Space Age
Welcome to Space Age on Exercism's Haskell Track.
If you need help running the tests or submitting your code, check out HELP.md.
Instructions
Given an age in seconds, calculate how old someone would be on:
- Mercury: orbital period 0.2408467 Earth years
- Venus: orbital period 0.61519726 Earth years
- Earth: orbital period 1.0 Earth years, 365.25 Earth days, or 31557600 seconds
- Mars: orbital period 1.8808158 Earth years
- Jupiter: orbital period 11.862615 Earth years
- Saturn: orbital period 29.447498 Earth years
- Uranus: orbital period 84.016846 Earth years
- Neptune: orbital period 164.79132 Earth years
So if you were told someone were 1,000,000,000 seconds old, you should be able to say that they're 31.69 Earth-years old.
If you're wondering why Pluto didn't make the cut, go watch this youtube video.

Item coordinates
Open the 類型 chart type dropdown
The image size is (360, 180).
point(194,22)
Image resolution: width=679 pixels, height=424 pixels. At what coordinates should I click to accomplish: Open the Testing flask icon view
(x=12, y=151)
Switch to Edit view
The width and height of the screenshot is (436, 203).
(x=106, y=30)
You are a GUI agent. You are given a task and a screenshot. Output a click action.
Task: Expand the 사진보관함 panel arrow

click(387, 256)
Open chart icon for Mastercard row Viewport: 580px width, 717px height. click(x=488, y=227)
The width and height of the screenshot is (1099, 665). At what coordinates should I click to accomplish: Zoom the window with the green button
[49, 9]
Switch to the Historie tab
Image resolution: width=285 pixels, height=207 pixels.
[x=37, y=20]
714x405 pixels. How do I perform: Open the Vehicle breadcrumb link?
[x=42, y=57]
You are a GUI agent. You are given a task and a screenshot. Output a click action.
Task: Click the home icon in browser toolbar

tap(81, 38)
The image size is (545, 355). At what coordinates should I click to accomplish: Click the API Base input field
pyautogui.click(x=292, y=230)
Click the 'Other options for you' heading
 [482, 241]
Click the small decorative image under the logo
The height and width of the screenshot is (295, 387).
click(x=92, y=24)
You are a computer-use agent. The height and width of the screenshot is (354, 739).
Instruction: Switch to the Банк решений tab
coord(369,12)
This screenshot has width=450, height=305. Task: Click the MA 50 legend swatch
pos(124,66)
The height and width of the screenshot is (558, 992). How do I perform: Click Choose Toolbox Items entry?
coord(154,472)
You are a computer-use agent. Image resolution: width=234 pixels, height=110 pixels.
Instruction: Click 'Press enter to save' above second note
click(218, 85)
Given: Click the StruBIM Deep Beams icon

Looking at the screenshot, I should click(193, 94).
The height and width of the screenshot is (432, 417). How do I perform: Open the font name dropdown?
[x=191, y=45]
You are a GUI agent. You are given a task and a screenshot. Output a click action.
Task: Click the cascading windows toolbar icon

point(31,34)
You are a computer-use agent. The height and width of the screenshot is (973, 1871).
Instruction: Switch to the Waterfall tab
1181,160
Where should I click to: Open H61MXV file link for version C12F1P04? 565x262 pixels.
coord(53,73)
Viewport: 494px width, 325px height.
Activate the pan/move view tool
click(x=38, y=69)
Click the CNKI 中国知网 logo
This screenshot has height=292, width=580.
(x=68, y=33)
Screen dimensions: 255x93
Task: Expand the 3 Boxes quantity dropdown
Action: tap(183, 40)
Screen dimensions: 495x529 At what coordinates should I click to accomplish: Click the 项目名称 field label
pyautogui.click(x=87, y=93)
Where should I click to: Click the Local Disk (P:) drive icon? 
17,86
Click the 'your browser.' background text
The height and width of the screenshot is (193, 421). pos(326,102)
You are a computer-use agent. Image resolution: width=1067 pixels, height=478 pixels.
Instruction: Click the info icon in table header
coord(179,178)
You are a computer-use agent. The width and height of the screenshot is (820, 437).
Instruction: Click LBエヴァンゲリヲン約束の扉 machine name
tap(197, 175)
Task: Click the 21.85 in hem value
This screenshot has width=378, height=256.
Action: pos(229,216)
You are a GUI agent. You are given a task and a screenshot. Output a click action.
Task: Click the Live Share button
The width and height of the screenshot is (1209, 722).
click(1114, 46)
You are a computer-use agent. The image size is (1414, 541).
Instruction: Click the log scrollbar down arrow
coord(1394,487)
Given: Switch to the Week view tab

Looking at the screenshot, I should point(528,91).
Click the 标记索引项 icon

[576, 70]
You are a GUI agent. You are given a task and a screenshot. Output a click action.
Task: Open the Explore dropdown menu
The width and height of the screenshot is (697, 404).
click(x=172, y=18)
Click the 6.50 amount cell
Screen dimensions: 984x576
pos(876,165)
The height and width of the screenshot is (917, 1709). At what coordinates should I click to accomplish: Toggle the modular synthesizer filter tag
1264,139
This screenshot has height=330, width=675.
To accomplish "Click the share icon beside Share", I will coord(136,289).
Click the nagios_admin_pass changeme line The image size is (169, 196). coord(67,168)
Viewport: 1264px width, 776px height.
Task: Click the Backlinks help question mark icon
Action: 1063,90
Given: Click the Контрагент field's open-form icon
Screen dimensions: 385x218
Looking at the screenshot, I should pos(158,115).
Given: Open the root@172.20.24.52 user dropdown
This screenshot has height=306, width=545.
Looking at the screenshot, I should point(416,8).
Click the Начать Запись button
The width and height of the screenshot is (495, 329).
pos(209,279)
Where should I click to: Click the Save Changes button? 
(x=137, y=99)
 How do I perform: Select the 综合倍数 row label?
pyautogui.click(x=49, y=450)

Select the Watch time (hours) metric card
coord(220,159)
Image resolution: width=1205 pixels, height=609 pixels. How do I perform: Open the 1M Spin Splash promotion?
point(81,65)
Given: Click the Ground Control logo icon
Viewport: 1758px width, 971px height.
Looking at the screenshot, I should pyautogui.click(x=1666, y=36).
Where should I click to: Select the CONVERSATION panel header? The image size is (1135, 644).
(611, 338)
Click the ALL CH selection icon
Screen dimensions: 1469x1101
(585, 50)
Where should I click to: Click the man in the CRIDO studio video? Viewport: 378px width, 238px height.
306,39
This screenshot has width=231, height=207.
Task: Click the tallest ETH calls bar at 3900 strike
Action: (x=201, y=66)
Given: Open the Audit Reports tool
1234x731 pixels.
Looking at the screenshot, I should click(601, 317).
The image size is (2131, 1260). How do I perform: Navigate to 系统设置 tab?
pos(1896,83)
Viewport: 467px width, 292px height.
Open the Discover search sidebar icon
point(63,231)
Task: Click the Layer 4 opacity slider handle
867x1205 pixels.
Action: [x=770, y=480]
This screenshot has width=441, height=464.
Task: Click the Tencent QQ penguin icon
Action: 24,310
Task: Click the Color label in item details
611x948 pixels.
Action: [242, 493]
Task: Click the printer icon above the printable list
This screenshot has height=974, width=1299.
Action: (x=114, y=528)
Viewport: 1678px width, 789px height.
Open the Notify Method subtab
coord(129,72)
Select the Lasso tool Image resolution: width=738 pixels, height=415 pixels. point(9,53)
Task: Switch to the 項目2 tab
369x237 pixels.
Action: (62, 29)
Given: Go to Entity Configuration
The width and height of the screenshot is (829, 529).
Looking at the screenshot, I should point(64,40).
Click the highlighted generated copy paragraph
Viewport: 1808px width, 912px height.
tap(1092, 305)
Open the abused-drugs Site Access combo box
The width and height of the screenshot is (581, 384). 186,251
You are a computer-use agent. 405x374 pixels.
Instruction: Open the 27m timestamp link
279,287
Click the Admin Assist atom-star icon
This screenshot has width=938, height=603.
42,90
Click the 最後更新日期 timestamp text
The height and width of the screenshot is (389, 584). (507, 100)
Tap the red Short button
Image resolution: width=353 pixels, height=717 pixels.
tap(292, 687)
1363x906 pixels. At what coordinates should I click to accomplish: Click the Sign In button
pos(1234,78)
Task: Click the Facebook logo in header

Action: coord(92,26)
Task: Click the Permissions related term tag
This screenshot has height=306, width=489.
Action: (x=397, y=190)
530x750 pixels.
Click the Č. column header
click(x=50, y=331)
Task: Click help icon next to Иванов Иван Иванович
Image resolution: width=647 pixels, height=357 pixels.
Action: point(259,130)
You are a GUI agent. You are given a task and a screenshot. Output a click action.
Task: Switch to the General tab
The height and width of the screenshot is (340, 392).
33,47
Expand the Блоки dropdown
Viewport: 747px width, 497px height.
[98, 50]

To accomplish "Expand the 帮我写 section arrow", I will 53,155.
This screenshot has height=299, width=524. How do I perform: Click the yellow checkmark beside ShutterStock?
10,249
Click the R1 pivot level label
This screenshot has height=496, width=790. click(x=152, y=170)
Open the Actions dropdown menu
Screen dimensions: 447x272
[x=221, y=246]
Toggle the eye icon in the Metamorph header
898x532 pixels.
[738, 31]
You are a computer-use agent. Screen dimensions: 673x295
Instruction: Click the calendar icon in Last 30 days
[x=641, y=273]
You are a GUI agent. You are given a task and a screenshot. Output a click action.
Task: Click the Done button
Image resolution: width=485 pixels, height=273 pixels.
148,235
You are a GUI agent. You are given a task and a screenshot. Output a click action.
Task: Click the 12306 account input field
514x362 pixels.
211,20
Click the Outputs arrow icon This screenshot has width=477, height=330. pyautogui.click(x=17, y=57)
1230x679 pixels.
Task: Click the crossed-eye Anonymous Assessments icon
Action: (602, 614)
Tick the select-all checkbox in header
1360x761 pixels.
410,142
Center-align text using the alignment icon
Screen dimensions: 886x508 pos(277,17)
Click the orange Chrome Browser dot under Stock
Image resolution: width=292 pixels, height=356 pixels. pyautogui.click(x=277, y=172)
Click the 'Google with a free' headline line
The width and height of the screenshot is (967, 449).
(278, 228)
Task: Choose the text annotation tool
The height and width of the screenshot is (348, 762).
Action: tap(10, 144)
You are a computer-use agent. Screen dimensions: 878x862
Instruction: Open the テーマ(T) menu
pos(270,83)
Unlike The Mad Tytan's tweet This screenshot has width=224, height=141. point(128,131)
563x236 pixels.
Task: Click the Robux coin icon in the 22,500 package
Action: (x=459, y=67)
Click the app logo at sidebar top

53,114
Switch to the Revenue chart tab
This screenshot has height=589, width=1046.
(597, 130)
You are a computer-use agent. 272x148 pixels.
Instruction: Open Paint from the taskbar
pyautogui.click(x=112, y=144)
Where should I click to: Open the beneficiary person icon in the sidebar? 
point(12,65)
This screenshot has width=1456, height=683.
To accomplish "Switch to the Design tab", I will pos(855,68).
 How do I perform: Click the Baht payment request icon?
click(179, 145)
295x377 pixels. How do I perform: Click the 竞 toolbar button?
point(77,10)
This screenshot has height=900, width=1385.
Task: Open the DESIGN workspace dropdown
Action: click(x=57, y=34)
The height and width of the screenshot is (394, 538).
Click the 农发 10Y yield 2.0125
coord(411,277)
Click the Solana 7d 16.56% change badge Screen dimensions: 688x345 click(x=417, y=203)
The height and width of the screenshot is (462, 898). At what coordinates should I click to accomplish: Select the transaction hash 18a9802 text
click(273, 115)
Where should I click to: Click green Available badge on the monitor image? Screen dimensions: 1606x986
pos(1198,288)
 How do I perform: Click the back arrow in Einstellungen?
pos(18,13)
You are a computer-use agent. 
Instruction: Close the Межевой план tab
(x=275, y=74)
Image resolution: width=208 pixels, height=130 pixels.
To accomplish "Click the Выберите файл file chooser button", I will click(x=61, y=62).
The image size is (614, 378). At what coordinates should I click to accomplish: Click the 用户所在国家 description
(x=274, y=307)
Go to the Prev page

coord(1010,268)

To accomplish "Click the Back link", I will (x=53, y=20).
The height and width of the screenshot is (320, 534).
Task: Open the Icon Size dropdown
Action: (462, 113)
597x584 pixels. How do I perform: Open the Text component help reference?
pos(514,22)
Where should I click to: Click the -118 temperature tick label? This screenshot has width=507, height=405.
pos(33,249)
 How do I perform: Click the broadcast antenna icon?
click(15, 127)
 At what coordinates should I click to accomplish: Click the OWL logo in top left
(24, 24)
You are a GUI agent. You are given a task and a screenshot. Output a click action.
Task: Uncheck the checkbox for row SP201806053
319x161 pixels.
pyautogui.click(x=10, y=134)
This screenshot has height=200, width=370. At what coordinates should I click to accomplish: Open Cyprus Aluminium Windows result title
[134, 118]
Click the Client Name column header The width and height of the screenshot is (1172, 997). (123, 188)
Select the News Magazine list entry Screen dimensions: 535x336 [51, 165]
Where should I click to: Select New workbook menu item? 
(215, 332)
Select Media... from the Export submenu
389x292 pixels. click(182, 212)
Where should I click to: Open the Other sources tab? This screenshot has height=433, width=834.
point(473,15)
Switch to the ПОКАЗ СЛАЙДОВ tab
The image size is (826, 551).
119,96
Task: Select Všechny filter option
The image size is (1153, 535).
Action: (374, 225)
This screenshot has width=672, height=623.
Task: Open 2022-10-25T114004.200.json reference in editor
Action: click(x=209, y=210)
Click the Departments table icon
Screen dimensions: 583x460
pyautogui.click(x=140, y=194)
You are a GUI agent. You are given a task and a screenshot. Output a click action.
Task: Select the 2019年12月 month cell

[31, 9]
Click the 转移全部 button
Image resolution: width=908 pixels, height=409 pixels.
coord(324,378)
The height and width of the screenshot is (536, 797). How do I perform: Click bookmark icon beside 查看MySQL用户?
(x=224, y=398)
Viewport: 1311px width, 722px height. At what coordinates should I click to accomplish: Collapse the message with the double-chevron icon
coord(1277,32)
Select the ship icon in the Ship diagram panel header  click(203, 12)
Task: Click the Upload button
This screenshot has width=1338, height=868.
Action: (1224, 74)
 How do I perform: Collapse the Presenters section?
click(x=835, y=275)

Work required = Shorten the paragraph starting "So if you were told" from the Space Age exercise text, keeping its main facts. These items come from a separate source.

Finished task = Someone 1,000,000,000 seconds old is 31.69 Earth-years old.